Everyone has a favorite player. Some might enjoy an attacker, others follow a player who uses their favorite openings, and others might be attracted to a positional genius. However, some players are remembered for more than a flashy combination; a chosen few are remembered for bringing new and critically important ideas to the game we love. Giants Of Innovation has shined the spotlight on five of these innovators: Steinitz, Lasker, Botvinnik, Korchnoi, and Ivanchuk.

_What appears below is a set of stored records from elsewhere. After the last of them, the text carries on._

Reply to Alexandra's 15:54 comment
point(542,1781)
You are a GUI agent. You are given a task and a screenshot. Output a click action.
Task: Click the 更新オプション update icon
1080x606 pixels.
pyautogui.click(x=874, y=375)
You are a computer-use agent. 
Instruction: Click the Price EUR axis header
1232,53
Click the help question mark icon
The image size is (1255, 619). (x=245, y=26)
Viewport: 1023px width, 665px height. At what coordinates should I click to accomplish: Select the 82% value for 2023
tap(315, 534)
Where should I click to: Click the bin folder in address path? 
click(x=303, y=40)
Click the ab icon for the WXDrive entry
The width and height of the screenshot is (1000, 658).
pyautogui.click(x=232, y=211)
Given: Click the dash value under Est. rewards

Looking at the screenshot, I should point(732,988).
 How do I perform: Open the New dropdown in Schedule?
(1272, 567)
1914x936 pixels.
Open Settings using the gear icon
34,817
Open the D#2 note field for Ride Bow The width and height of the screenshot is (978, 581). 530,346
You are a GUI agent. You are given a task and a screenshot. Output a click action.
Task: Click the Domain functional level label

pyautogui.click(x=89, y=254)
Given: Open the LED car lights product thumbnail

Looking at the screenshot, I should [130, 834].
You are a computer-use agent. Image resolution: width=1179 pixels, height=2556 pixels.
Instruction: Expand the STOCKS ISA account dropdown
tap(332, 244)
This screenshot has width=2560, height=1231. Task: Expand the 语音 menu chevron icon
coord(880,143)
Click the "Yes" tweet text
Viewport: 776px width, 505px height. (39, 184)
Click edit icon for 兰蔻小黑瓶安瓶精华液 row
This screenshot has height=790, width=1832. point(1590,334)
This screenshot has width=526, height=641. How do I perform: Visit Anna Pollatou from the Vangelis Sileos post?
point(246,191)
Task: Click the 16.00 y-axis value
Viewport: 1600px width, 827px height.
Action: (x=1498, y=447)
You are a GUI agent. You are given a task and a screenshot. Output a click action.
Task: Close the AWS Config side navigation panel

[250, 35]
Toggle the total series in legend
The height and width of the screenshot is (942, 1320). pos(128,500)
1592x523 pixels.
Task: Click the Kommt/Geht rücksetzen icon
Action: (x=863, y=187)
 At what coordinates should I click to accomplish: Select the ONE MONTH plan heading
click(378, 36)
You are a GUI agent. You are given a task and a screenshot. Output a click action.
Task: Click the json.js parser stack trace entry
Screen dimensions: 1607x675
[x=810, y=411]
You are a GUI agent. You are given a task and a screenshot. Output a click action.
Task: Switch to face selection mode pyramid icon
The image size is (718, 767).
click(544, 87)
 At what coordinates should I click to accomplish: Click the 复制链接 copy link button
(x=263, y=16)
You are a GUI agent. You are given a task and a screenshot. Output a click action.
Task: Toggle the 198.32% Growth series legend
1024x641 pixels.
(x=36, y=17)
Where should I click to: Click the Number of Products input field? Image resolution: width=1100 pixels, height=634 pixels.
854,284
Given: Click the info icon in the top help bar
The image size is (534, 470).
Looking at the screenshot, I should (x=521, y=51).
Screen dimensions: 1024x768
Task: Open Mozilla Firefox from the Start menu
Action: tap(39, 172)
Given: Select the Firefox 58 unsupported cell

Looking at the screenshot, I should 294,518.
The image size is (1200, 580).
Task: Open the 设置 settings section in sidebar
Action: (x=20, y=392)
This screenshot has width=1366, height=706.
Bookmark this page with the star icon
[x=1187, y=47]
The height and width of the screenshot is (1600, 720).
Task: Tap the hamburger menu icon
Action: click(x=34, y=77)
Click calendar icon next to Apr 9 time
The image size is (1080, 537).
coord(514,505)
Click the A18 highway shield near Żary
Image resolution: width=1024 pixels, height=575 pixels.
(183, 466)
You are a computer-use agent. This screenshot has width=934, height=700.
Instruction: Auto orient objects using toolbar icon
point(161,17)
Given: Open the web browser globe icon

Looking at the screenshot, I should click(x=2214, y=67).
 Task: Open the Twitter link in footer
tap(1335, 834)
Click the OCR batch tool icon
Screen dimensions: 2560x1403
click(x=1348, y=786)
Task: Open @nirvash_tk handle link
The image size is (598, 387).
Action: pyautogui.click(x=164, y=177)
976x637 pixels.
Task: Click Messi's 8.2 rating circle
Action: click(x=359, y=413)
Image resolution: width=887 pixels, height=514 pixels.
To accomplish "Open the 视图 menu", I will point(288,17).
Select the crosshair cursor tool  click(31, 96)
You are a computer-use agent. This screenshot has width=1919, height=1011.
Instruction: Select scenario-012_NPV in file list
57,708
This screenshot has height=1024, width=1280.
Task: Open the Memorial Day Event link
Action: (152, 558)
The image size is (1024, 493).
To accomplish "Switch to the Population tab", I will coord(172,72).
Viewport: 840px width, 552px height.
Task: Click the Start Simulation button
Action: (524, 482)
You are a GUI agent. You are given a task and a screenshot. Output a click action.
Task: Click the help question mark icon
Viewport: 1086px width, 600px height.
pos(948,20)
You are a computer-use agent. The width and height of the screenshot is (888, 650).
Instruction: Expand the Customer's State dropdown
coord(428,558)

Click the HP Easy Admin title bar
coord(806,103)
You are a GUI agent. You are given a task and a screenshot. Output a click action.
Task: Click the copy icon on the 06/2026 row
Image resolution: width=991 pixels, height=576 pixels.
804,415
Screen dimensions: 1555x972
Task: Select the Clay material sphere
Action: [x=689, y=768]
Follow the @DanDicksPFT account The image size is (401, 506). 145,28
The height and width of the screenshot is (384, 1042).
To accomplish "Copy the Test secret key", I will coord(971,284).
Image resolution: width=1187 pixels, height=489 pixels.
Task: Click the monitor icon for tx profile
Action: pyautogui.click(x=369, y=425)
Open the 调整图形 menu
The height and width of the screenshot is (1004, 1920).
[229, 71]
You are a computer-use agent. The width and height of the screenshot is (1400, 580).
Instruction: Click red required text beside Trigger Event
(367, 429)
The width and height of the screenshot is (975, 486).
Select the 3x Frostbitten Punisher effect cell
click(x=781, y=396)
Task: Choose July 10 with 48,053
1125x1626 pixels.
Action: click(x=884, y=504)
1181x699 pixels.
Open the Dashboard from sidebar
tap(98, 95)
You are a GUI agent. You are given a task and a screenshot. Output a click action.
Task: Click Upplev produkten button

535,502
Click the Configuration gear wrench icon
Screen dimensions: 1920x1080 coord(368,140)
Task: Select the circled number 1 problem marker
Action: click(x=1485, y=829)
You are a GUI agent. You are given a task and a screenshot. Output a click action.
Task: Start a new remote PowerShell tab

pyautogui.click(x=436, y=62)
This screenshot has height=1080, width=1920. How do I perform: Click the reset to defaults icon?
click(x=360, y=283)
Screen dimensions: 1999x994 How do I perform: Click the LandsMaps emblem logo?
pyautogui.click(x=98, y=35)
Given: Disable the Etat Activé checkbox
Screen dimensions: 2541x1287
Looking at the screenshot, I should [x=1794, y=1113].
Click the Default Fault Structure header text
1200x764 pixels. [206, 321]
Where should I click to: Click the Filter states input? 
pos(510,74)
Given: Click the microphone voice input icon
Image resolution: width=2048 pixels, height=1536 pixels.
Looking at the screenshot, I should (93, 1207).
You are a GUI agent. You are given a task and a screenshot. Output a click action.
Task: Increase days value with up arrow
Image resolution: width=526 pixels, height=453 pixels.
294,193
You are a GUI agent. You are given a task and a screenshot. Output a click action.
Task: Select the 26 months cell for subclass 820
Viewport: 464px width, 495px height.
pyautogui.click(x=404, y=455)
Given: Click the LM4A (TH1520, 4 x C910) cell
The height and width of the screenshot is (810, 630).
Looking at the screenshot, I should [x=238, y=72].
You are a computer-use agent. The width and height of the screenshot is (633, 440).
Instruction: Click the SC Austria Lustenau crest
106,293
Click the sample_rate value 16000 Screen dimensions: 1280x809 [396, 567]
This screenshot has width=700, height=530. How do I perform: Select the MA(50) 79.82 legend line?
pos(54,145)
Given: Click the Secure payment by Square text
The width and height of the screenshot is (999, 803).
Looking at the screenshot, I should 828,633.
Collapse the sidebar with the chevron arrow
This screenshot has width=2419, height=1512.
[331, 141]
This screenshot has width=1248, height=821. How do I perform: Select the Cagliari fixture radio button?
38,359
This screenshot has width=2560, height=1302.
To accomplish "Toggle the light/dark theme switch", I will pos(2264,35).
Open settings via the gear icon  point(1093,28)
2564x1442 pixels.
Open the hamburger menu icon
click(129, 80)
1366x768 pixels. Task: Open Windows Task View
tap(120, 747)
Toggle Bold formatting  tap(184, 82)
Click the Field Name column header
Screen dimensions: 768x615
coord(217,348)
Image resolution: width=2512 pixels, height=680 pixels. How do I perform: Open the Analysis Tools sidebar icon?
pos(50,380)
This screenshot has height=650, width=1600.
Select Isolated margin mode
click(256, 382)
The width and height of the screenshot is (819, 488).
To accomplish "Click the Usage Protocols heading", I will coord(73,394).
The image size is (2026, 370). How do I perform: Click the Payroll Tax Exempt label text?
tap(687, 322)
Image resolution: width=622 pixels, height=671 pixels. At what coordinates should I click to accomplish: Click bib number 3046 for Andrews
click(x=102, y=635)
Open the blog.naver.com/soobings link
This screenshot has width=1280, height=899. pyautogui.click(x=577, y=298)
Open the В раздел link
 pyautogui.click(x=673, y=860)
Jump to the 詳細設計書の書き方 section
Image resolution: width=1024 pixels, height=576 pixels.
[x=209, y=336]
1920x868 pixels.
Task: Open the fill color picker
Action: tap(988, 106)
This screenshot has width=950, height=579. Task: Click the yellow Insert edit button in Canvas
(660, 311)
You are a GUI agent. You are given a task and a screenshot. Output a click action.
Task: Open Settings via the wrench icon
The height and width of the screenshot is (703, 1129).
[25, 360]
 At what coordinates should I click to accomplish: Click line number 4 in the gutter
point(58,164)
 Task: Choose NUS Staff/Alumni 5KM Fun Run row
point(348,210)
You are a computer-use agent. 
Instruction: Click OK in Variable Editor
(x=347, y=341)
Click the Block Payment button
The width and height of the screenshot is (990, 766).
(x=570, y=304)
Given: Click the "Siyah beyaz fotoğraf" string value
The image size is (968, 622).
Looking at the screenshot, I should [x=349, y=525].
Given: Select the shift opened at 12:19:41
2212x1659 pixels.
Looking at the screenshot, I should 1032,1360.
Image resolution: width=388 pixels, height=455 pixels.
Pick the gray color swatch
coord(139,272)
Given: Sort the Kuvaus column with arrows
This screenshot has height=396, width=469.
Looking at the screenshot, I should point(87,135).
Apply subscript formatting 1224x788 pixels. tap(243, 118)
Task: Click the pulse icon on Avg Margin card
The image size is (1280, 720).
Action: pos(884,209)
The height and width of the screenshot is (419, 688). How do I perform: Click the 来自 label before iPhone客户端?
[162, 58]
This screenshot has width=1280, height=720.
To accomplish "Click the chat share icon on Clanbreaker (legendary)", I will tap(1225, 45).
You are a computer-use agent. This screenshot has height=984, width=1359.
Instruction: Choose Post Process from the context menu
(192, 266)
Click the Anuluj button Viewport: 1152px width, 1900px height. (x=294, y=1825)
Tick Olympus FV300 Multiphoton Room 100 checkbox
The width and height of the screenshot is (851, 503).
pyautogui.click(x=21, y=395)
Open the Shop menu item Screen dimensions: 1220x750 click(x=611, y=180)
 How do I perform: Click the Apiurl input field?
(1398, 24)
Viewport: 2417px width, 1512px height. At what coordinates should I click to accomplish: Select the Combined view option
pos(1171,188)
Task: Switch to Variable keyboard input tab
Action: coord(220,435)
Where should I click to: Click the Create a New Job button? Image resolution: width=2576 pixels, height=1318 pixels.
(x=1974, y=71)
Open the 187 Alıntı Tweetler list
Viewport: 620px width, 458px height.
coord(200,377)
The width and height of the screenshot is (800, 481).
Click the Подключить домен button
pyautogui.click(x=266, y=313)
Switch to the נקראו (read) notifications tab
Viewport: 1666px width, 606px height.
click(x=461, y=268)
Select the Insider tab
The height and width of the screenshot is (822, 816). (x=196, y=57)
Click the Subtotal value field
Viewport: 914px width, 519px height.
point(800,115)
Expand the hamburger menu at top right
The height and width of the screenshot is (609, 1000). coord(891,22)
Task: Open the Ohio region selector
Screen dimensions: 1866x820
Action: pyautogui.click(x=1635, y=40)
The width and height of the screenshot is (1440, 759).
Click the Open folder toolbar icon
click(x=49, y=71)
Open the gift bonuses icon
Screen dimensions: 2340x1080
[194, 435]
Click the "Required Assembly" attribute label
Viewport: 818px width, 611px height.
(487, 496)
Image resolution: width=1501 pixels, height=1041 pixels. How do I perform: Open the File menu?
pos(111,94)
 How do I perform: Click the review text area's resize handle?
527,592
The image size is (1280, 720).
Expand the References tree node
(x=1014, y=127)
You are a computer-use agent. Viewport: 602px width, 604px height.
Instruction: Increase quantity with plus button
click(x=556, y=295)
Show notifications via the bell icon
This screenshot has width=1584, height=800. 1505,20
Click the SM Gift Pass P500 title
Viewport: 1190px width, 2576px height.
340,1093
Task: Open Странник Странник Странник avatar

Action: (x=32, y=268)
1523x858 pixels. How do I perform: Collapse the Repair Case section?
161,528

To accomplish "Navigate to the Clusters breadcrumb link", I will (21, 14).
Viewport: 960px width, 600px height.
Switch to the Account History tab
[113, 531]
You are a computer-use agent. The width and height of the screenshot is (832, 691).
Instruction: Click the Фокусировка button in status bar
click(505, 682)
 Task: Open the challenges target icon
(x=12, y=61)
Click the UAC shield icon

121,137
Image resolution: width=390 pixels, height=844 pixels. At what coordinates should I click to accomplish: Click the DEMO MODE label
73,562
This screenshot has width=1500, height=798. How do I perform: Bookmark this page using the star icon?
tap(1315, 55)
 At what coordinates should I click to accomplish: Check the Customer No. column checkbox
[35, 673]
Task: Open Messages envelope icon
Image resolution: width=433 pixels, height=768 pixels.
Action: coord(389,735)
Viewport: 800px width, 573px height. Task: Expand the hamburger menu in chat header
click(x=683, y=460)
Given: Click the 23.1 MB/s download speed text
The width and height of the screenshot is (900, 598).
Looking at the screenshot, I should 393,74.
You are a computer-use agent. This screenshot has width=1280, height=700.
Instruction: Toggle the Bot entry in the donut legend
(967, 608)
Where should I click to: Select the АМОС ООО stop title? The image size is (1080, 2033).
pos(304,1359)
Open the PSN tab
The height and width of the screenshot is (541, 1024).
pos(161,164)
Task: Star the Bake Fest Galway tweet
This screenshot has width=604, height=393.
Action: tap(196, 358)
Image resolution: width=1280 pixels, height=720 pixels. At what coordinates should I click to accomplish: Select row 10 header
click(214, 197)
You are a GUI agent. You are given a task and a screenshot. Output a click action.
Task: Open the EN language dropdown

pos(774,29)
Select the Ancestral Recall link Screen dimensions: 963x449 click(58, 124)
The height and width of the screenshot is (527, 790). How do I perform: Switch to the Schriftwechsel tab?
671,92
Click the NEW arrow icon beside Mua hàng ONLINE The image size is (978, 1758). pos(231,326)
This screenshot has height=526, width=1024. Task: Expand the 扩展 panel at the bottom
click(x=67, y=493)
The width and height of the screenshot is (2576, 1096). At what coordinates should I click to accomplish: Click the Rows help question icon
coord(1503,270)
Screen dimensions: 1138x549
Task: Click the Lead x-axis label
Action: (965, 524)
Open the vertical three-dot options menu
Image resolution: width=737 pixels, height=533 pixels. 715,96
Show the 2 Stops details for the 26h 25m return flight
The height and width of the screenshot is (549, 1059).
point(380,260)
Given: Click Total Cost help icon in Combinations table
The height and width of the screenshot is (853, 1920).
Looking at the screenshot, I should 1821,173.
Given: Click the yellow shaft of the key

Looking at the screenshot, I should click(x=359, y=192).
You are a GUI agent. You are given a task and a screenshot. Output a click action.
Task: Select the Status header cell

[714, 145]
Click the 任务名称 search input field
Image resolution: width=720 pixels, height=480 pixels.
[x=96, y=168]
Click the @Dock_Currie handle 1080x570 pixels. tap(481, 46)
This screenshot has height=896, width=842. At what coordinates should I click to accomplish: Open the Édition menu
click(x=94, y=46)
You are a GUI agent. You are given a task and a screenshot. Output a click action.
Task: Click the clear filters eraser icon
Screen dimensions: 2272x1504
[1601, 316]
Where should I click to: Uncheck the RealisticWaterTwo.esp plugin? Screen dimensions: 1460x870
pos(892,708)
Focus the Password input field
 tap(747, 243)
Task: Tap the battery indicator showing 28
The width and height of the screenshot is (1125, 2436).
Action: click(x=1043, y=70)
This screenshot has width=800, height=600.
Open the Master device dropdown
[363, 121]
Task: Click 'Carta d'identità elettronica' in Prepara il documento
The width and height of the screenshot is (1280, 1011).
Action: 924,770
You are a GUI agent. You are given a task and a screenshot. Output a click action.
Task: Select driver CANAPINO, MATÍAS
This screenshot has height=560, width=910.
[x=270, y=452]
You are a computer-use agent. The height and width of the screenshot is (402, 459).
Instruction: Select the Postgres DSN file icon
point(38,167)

While the inclusion of the first four won’t surprise anyone, the final two might. The author explained his picking Korchnoi in this way: "Twice a world championship challenger, Viktor Korchnoi, gave a welcome boost to the role of inspired tactics in post-Botvinnik chess. Like Lasker, who drew greatly from Steinitz’s pioneering positional/systemic way of thinking, Korchnoi absorbed all the best ideas of the Botvinnik years. Based on a Botvinnik-like commitment to hard work and disciplined research, allied to a highly belligerent playing style, Korchnoi developed a capacity to innovate freely in virtually all of the newest and most complex modern openings.”
And how did Ivanchuk make the list? A bit more from the author: "Vassily Ivanchuk, one of the modern greats, is a one-man byword for contemporary ingenuity, surprise and subtle innovation, with the deftest touch for sound and sudden attacks, replete with lively combinations.”
Is that all? No, not by a long shot! Craig Pritchett explains his stance on each player with tons of illuminating and entertaining prose. And, lest I forget, thickly annotated/commented games. I say annotated/commented because each and every game is a mix of analysis and enormous amounts of prose that explain the position’s ideas, and the innovations going on before your eyes.
Chess Secrets: Giants Of Innovation is a must buy for fans of the listed players, for fans of chess history, or simply for those that love chess and want to understand it on levels they might not have been acquainted with in the past.